Studia Mathematica
- Discipline: Mathematics
- Language: English, French, German, Russian
- Edited by: Adam Skalski

Publication details
- History: 1929–present
- Publisher: Polish Academy of Sciences (Poland)
- Frequency: 18/year
- Open access: Hybrid
- Impact factor: 0.955 (2019)

Standard abbreviations
- ISO 4: Stud. Math.
- MathSciNet: Studia Math.

Indexing
- ISSN: 0039-3223 (print) 1730-6337 (web)
- LCCN: 30016093
- OCLC no.: 989577902

Links
- Journal homepage; Online archive;

= Studia Mathematica =

Studia Mathematica is a triannual peer-reviewed scientific journal of mathematics published by the Polish Academy of Sciences. Papers are written in English, French, German, or Russian, primarily covering functional analysis, abstract methods of mathematical analysis, and probability theory. The editor-in-chief is Adam Skalski.

==History==
The journal was established in 1929 by Stefan Banach and Hugo Steinhaus and its first editors were Banach, Steinhaus and Herman Auerbach.

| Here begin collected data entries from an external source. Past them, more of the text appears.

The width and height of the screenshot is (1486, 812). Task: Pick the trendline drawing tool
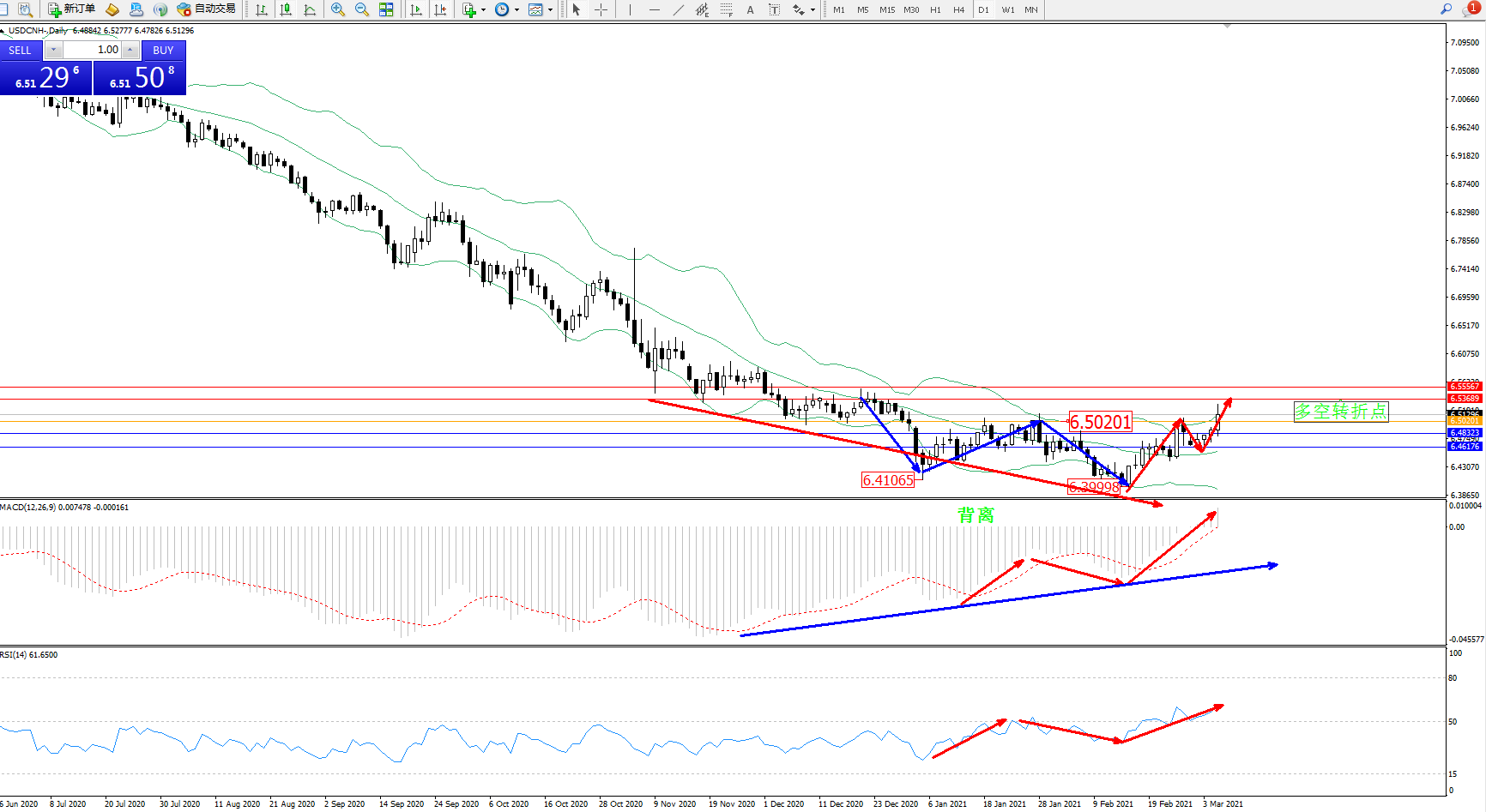coord(678,9)
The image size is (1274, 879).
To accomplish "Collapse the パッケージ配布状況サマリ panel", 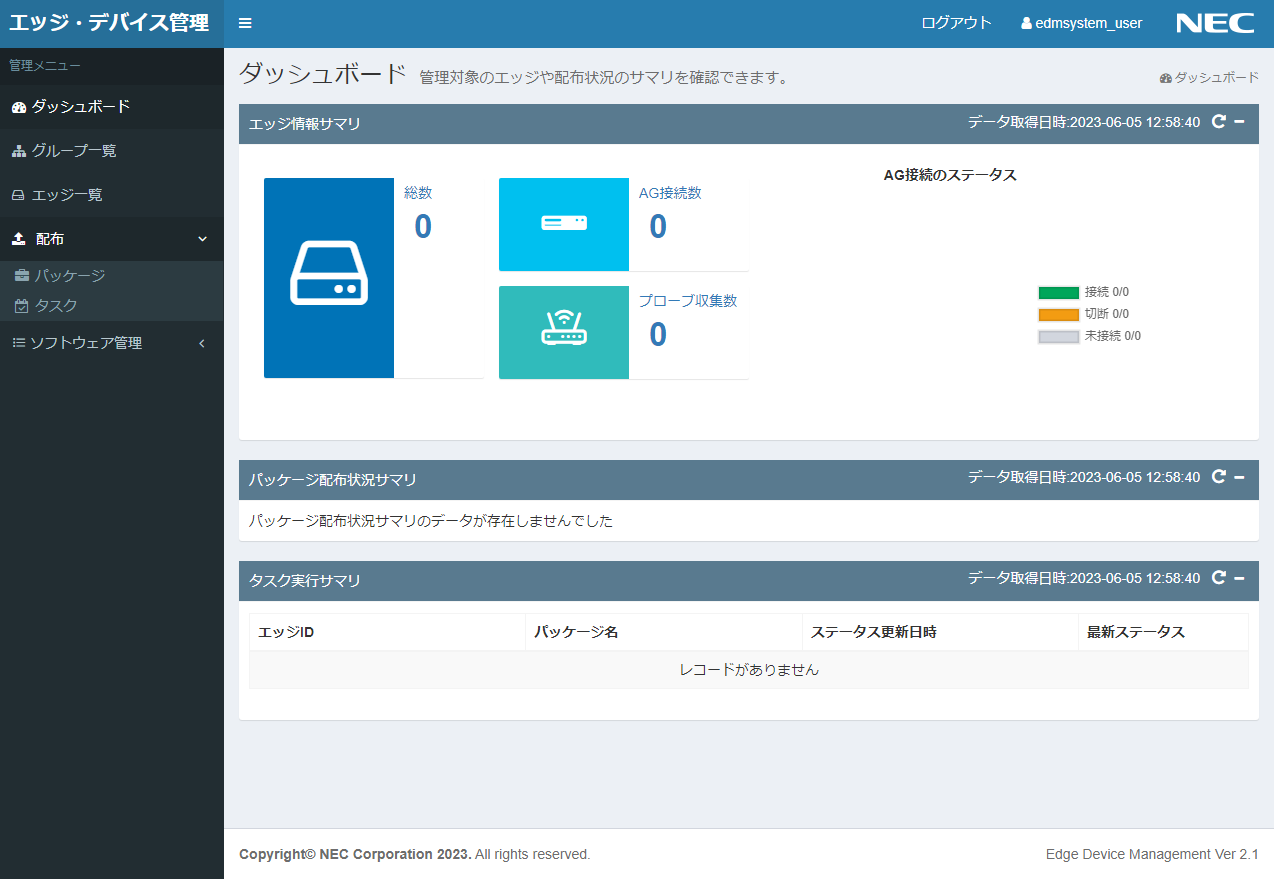I will [x=1239, y=477].
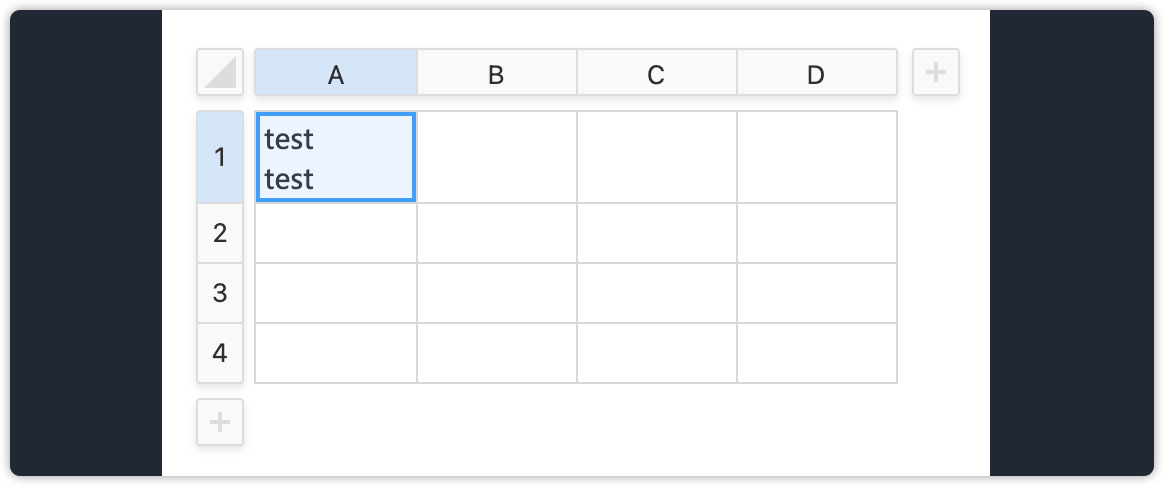Select column A header
The height and width of the screenshot is (486, 1164).
click(x=336, y=72)
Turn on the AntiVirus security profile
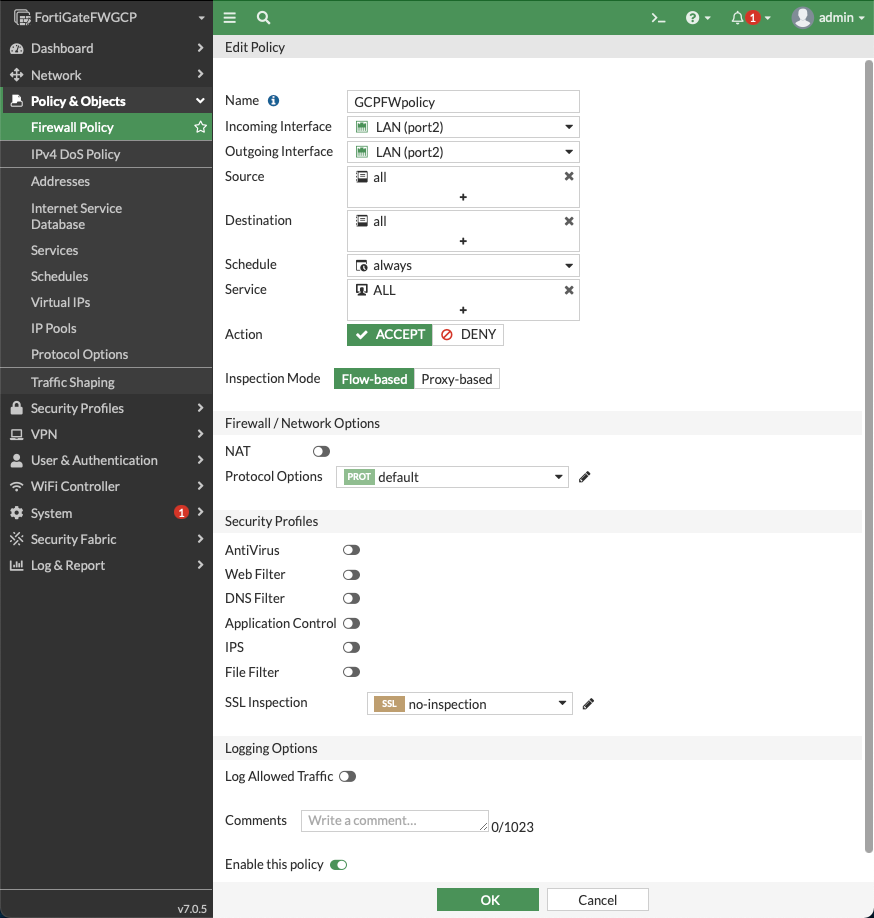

Due to the Second World War publication stopped after volume 9 (1940) and was not resumed until volume 10 in 1948.

==Abstracting and indexing==
The journal is abstracted and indexed in:
- Current Contents/Physical, Chemical & Earth Sciences
- MathSciNet
- Science Citation Index
- Scopus
- Zentralblatt MATH
According to the Journal Citation Reports, the journal has a 2018 impact factor of 0.617.